**What you need to do**
Pictures stay out of the output. Return exactly the lines below from the one with "Screen dimensions: 1412x840" down to the one with "461x558 pixels.", both included, and nothing more.

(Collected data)
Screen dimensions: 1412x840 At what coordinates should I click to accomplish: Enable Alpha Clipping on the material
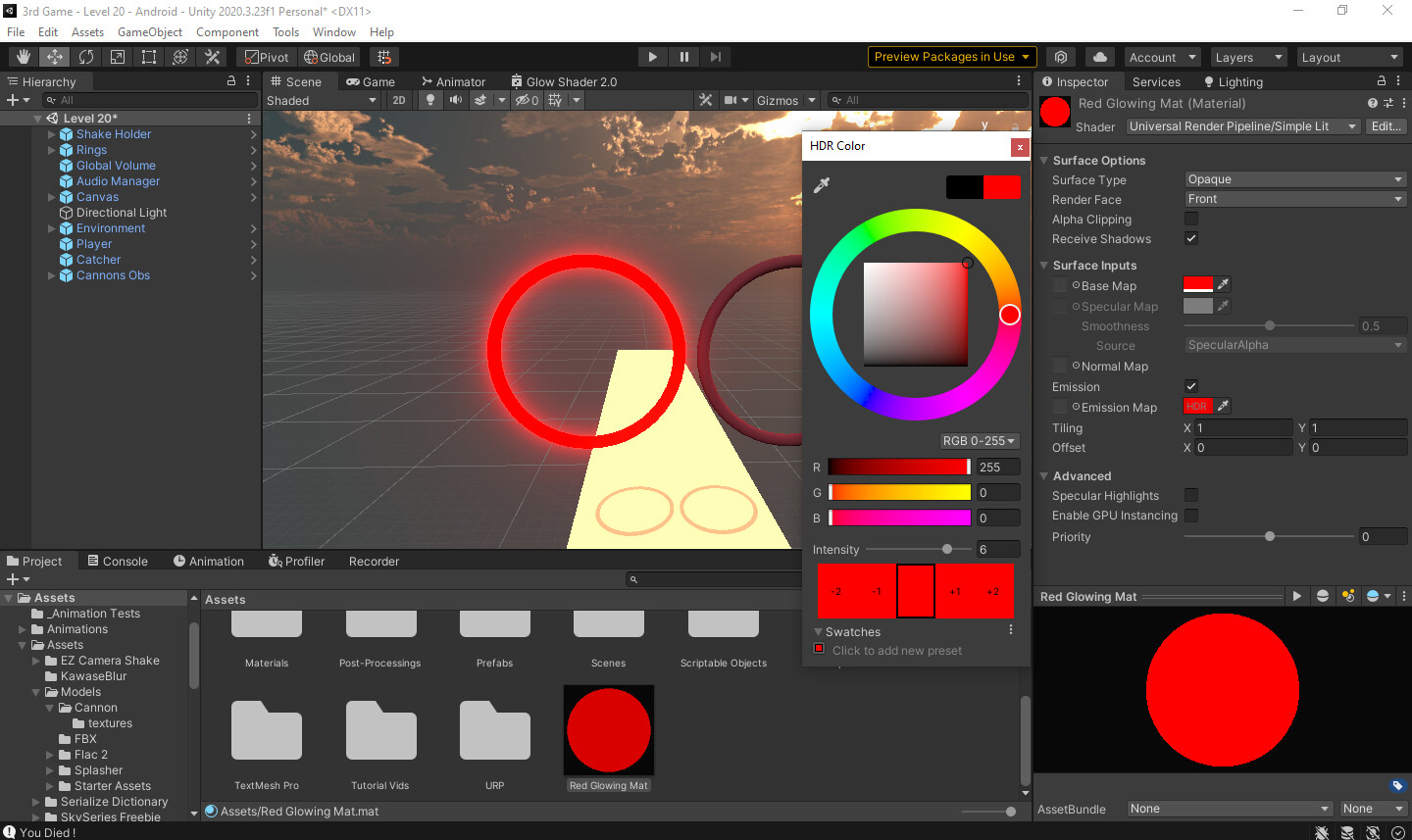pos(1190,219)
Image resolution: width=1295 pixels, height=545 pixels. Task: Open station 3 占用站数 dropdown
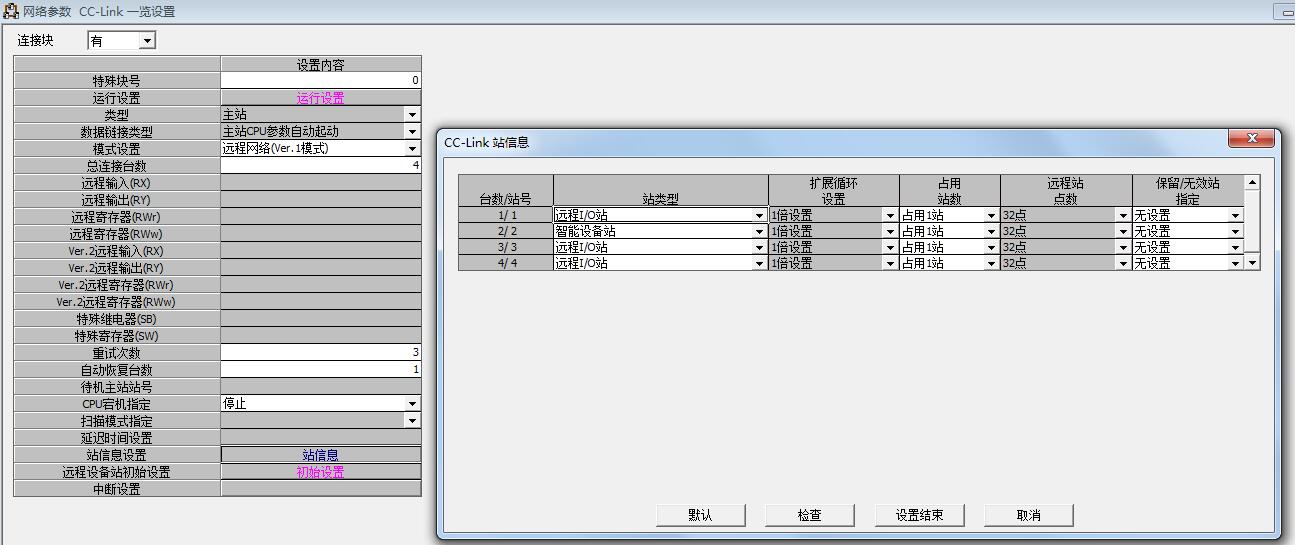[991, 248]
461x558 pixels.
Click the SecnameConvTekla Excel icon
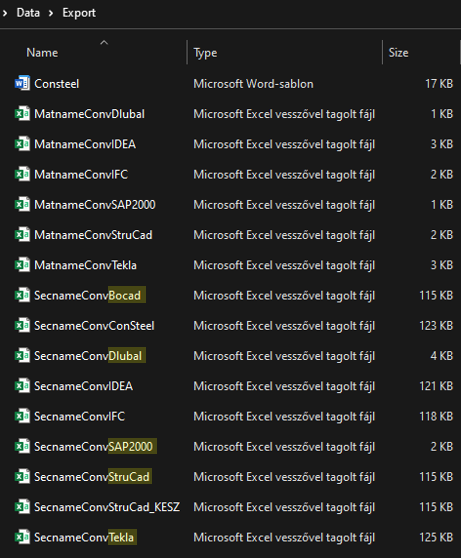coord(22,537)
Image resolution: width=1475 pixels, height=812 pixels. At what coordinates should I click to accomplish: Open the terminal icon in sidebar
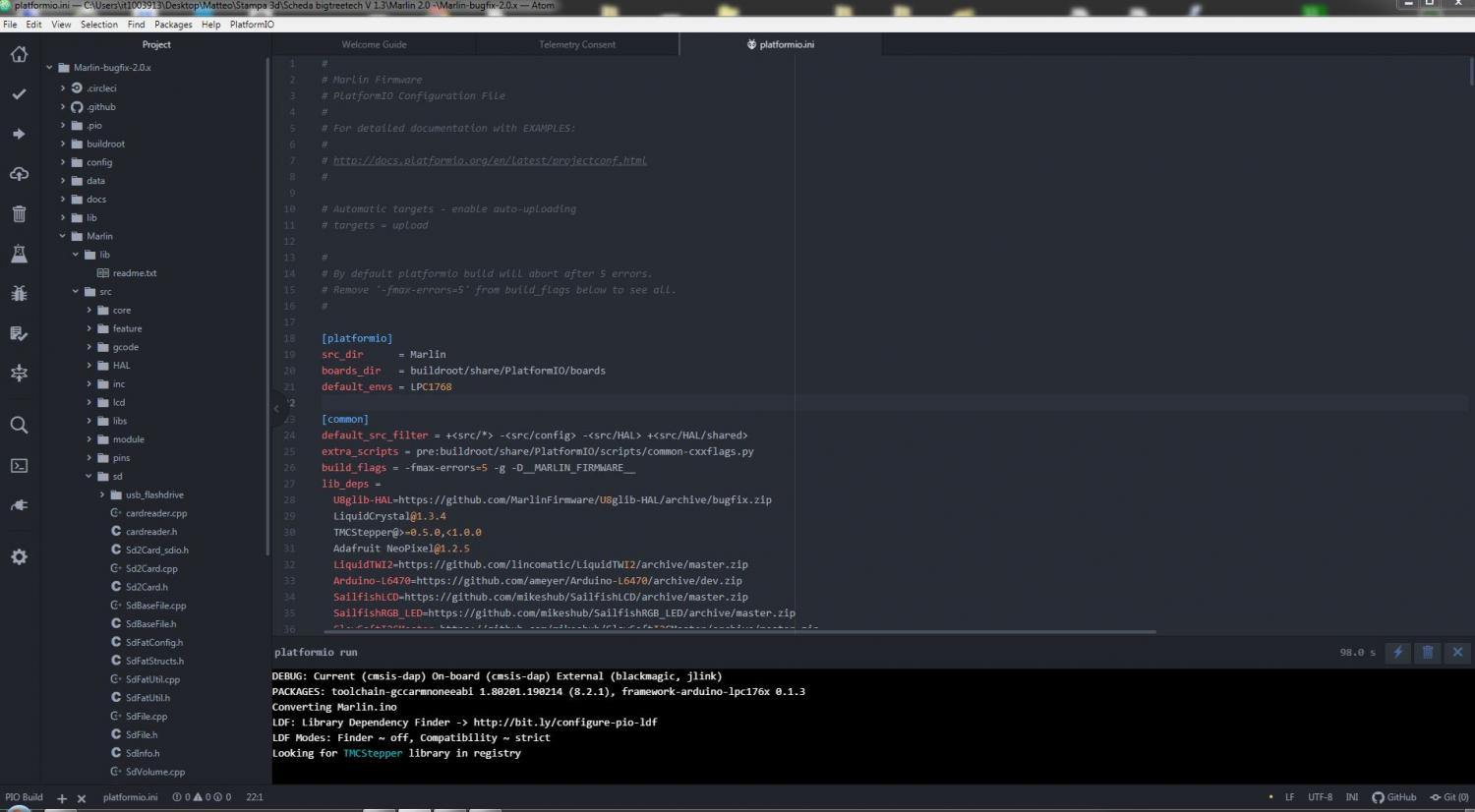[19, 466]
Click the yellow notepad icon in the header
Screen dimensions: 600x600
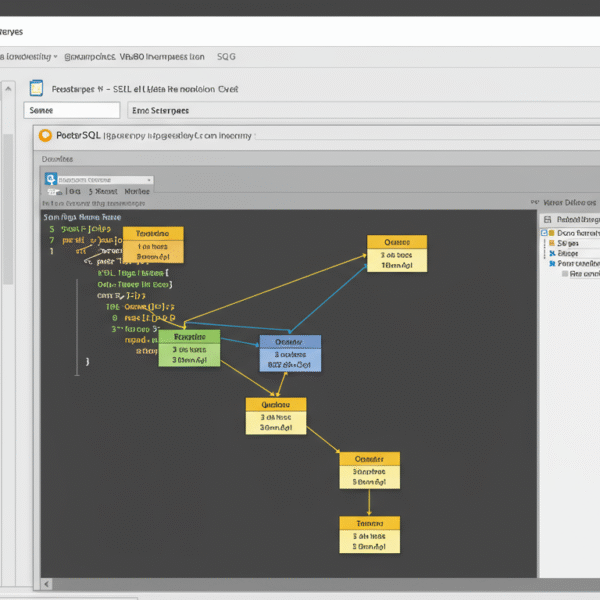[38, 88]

* * *

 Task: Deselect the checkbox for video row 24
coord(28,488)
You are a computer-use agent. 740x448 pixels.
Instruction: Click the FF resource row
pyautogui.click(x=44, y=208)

**Output of the task**
Screen dimensions: 1412x840 At what coordinates should I click to accomplish: Enable Alpha Clipping on the material
pos(1190,219)
Image resolution: width=1295 pixels, height=545 pixels. Task: Open station 3 占用站数 dropdown
[991, 248]
461x558 pixels.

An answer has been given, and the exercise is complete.